The Qwen server used the default script and port:
HF_ROOT=/mnt/hf MODEL_ROOT=/mnt/hf/models bash scripts/start_default_model_server.sh
bash scripts/build_and_run.sh --config config.real-palindrome.json
bash scripts/build_and_run.sh --config config.real-website.jsonThe Gemma comparison used the same llama.cpp/Vulkan server wrapper with model overrides:
HF_ROOT=/mnt/hf MODEL_ROOT=/mnt/hf/models \
MODEL_PATH=/mnt/hf/models/gemma4-26b-a4b-it-gguf/gemma-4-26B-A4B-it-Q4_K_M.gguf \
MMPROJ_PATH=/mnt/hf/models/gemma4-26b-a4b-it-gguf/mmproj-gemma-4-26B-A4B-it-f16.gguf \
CONTAINER=agentic-gemma4-server PORT=8161 CTX_SIZE=76800 \
bash scripts/start_default_model_server.sh
bash scripts/build_and_run.sh --config config.gemma4-palindrome.json
bash scripts/build_and_run.sh --config config.gemma4-website.jsonThe model server was configured for CTX_SIZE=76800, PARALLEL=1, and the configs used max_tokens=32768 as a response ceiling. The local models usually returned shorter structured JSON than the ceiling because the task contracts are parseable JSON schemas, but the prompts do not ask the implementation agent to be brief when the work needs more detail.
| Model | Workload | Config | Result | Time | Step attempts | Notes |
|---|---|---|---|---|---|---|
| Qwen3.6-27B Q4_K_M | Palindrome CLI with unit tests and docs | config.real-palindrome.json |
resolved | 3,615s | S1=2, S2=1, S3=2, S4=3 | Slower, but disciplined.

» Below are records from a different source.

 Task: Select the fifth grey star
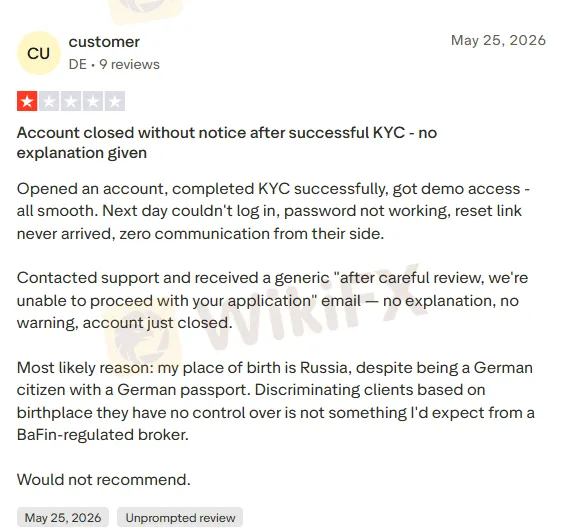(x=115, y=101)
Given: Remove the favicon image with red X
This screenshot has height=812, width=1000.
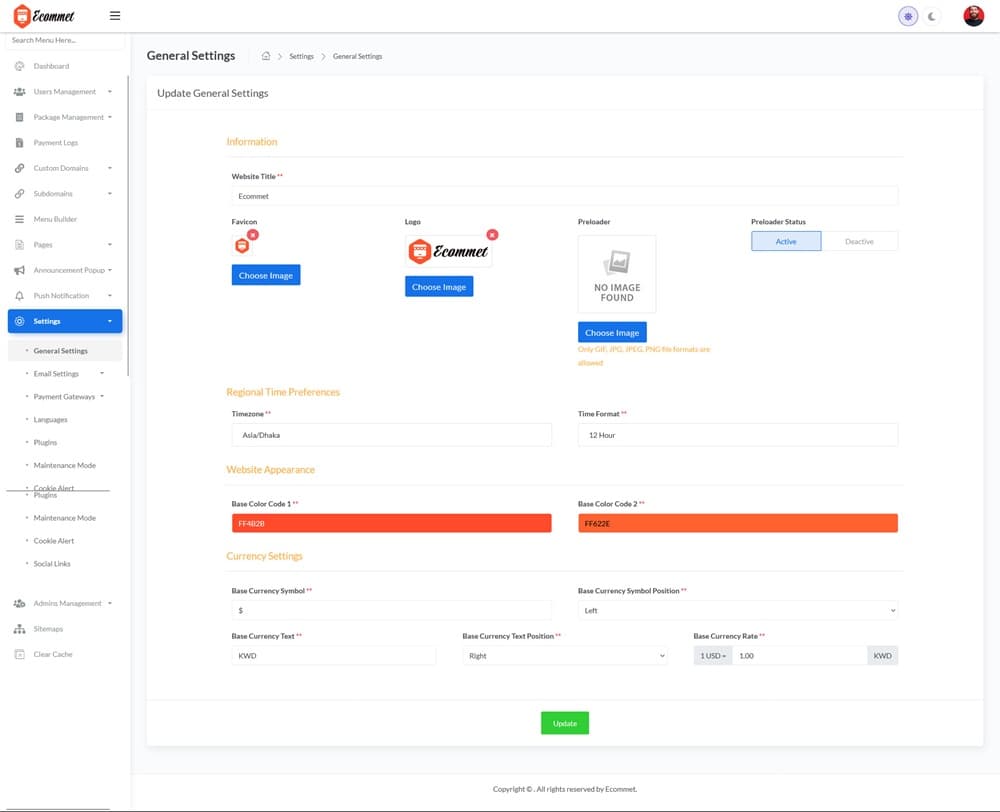Looking at the screenshot, I should click(x=253, y=234).
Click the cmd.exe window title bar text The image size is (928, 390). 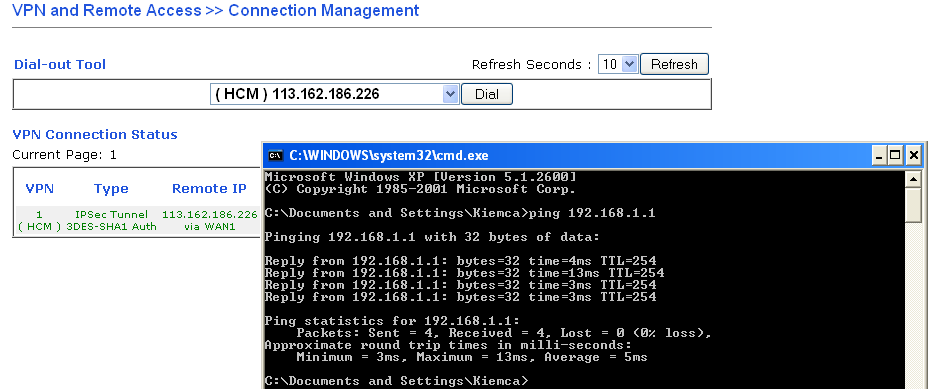[389, 156]
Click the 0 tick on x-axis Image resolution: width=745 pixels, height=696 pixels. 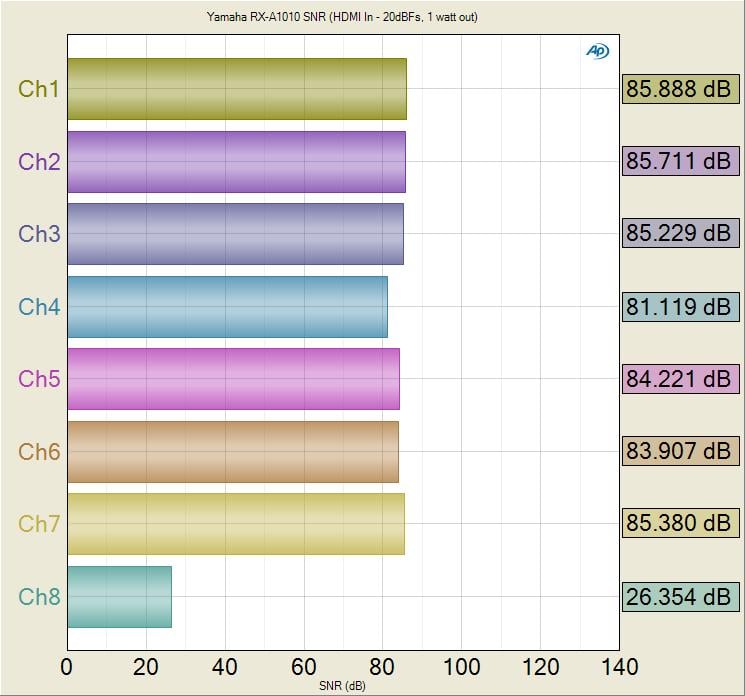pos(67,667)
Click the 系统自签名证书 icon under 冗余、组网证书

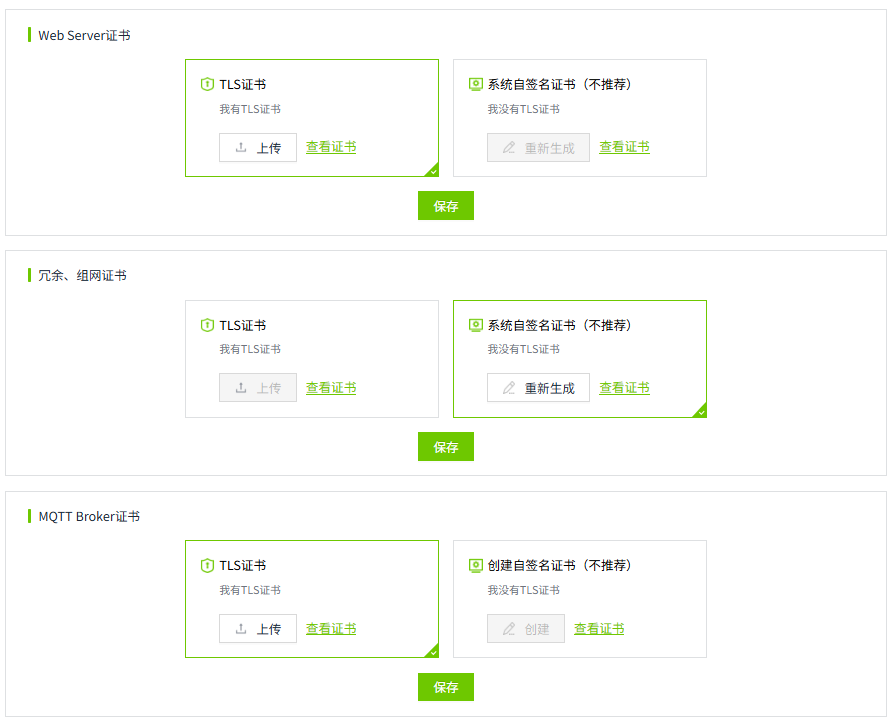tap(476, 325)
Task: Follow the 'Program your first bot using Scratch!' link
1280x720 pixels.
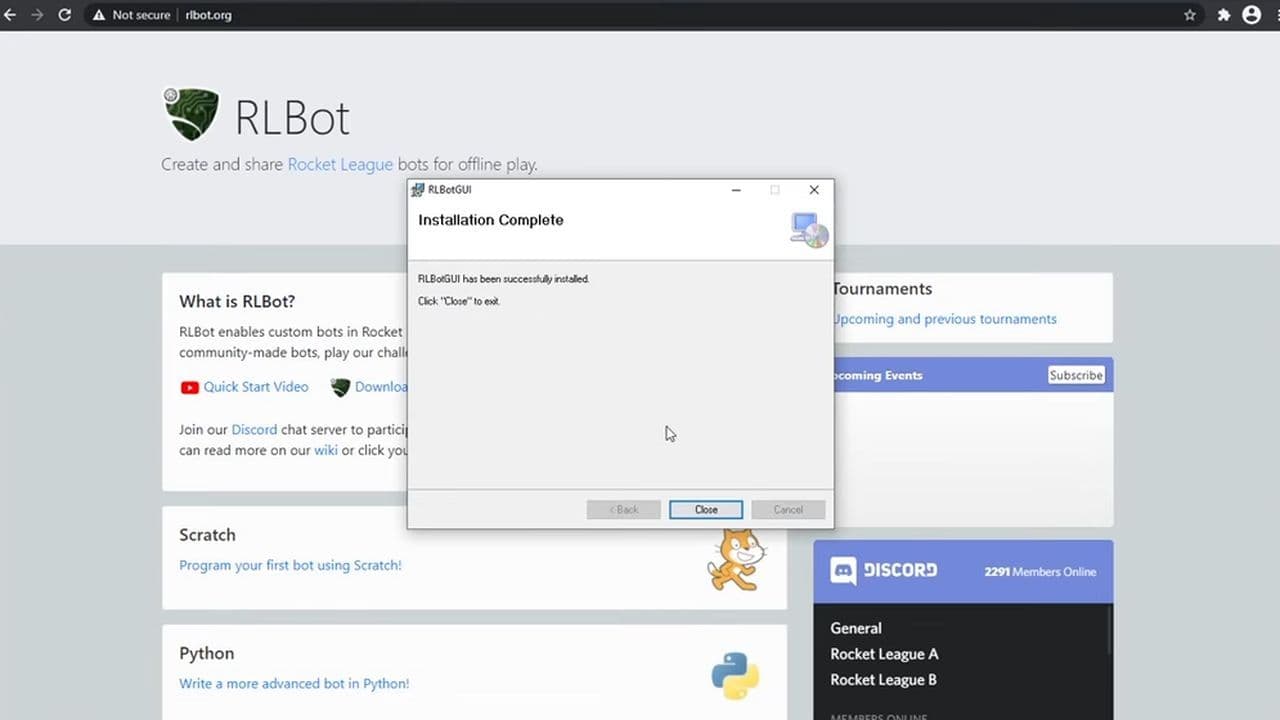Action: pos(290,565)
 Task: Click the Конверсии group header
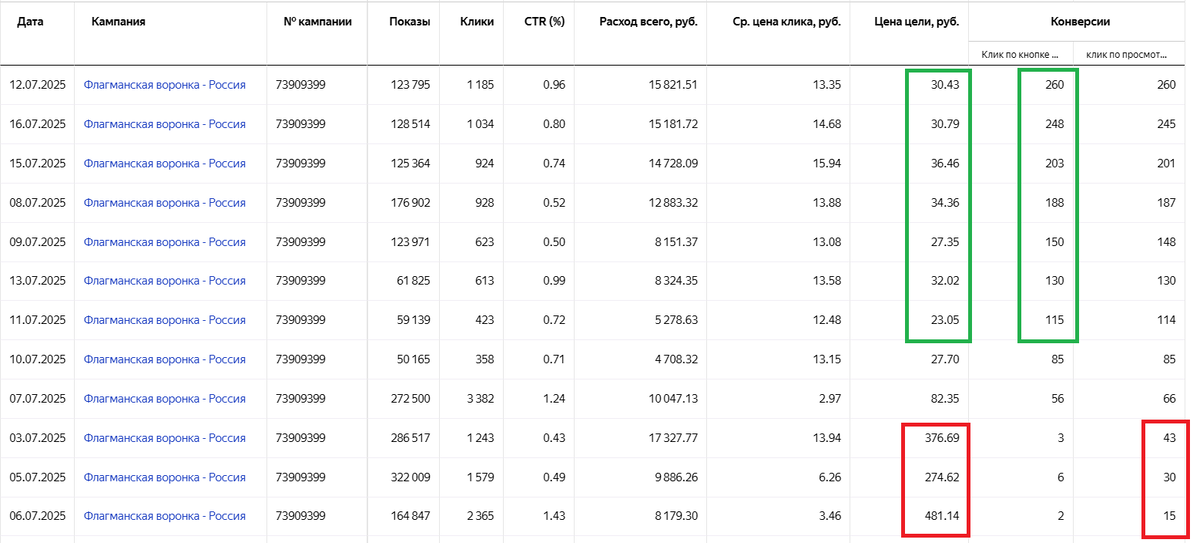1080,21
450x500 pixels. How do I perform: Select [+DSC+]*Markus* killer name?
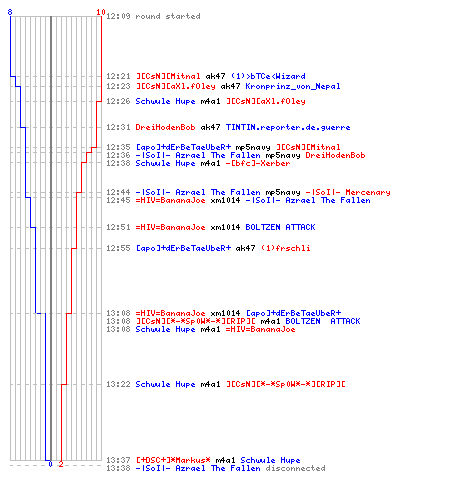coord(173,460)
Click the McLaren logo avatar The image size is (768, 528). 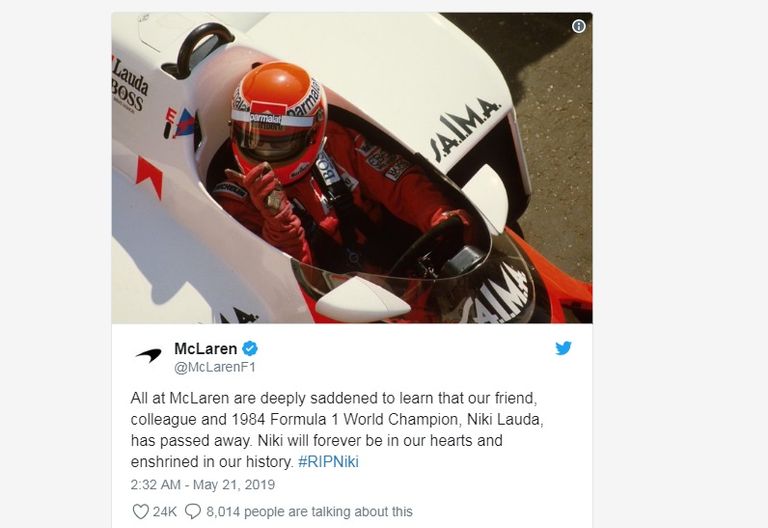coord(148,355)
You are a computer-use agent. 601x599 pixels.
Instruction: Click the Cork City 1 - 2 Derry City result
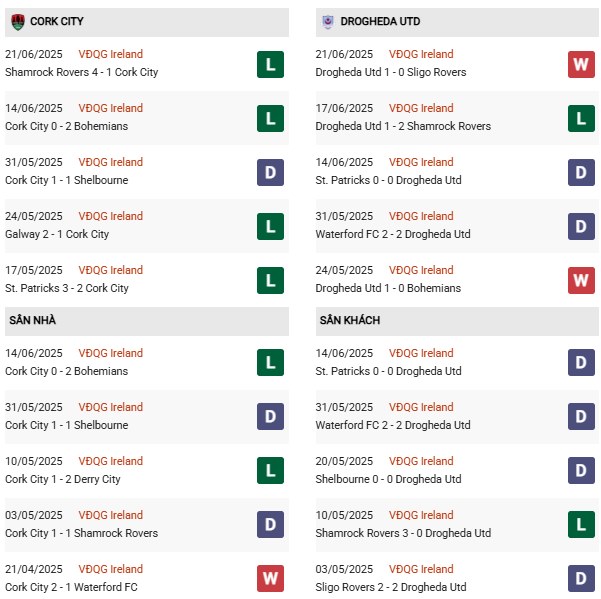point(62,479)
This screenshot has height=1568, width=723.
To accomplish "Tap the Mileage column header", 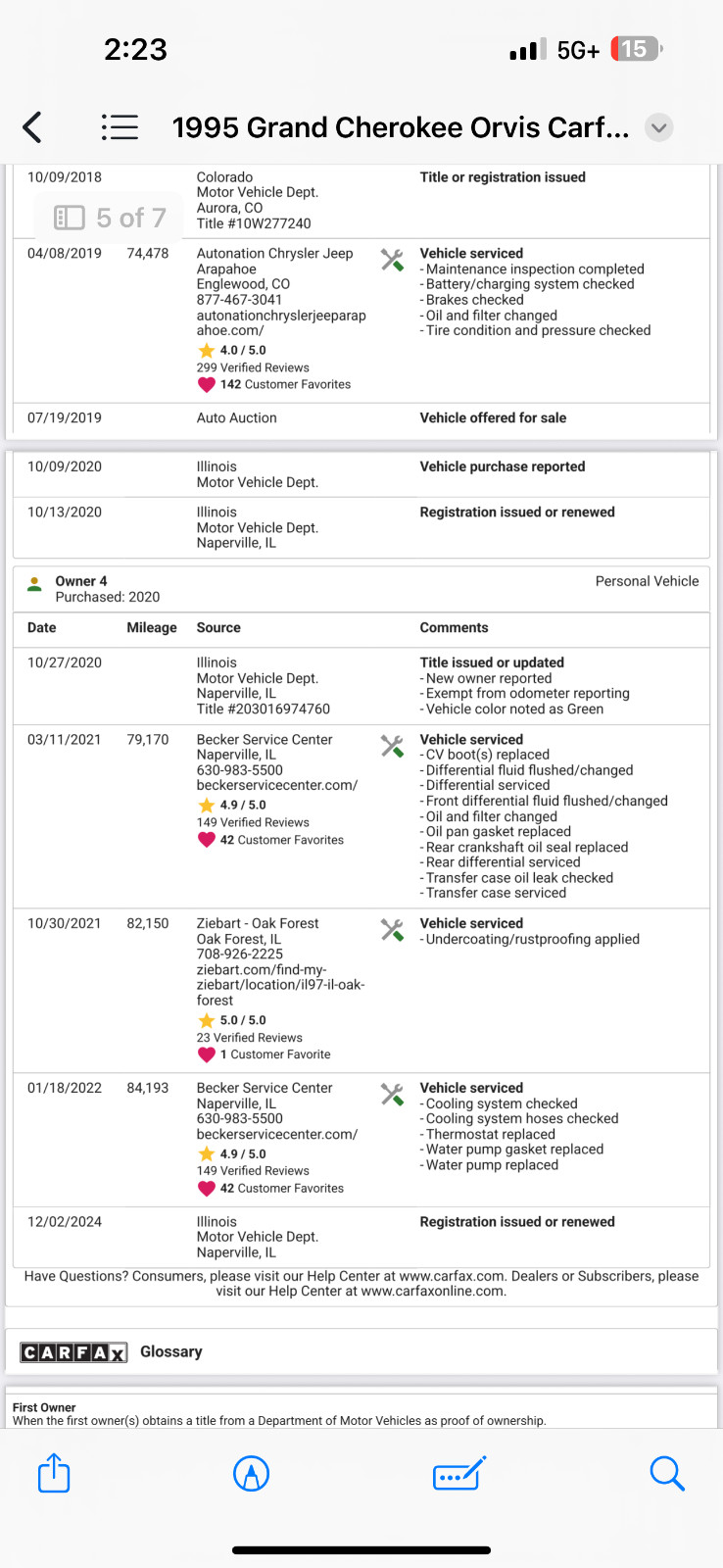I will pyautogui.click(x=152, y=628).
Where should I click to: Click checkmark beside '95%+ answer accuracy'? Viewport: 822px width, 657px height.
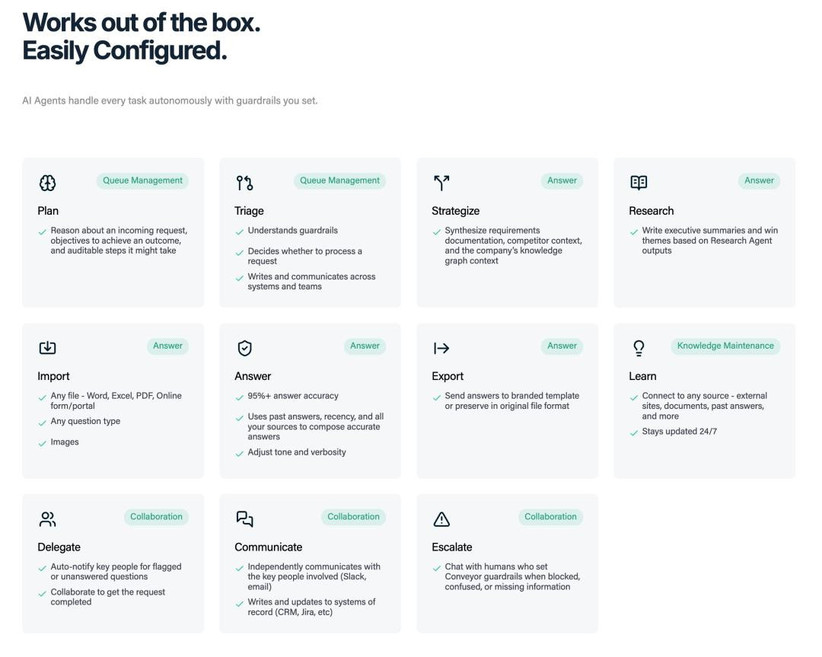coord(239,397)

The reviewer caught a case-sensitive validation mismatch, ambiguous empty-string CLI output, and a too-shallow documentation validator before accepting the corrected project. |
| Qwen3.6-27B Q4_K_M | Three-page website with JS interaction and Playwright validation | config.real-website.json |
resolved | 4,889s | S1=3, S2=3, S3=1, S4=2 | Most robust complex run. The reviewer rejected shallow validation and required browser/runtime evidence before final acceptance. |
| Qwen3.6-27B Q4_K_M | .NET todo analyzer with container-local SDK install | config.real-dotnet-dependency.json |
resolved | 6,321s | S1=2, S2=2, S3=4, S4=1, S5=1 | Confirmed the harness can follow a non-Python stack request without changing its Dockerfile. The agent installed .NET SDK 8.0.420 under /tmp/.dotnet, installed ICU in the disposable container, built the solution, ran 15 tests, and showed CLI output for overdue tasks. |
| Qwen3.6-27B Q4_K_M | Existing invoice project bug fix | config.real-existing-bugfix.json |
resolved | 1,998s | S1=2, S2=1, S3=1, S4=1 | Confirmed the harness can repair an existing project instead of starting from a blank directory. The reviewer forced concrete failure reproduction, separated syntax and tax-logic fixes, then accepted after unittest passed and BUGFIX_NOTES.md documented the repair. |
| Qwen3.6-27B Q4_K_M | Focused arithmetic module with tests and docs | config.real-arithmetic.json |
resolved | 3,840s | S1=1, S2=3, S3=1, S4=1, S5=2 | Good compact regression run. The reviewer rejected shallow import-only evidence, caught an invalid inline python -c validation shape, and accepted only after generated validation scripts and 20 unit tests passed. |
| Gemma4-26B-A4B Q4_K_M | Palindrome CLI with unit tests and docs | config.gemma4-palindrome.json |
resolved | 195s | S1=1, S2=1, S3=1 | Much faster on the small task and completed without reviewer rework. |
| Gemma4-26B-A4B Q4_K_M | Three-page website with JS interaction and Python Playwright validation | config.gemma4-website.json |
resolved | 715s | S1=1, S2=3, S3=3 | Fast overall, but more incremental. The reviewer caught incomplete website files, then forced working Python Playwright validation with dynamic port handling before final acceptance. |
| Gemma4-26B-A4B Q4_K_M | JSONL statistics CLI from scratch | config.gemma4-jsonl-stats.json |
resolved | 974s | S1=4, S2=4, S3=1, S4=1 | Confirmed a fresh project run after the recent harness changes. The reviewer caught missing tests, syntax/runtime errors, missing sample data, and insufficient final evidence. |
One Qwen JSONL statistics stress run using config.real-jsonl-stats.json was intentionally not counted above: it timed out after 7,200s while still in the feedback loop. That run was still useful because it exposed a generic issue with stale early artifacts and overly clever one-line Python validation commands; both are now covered by deterministic tests.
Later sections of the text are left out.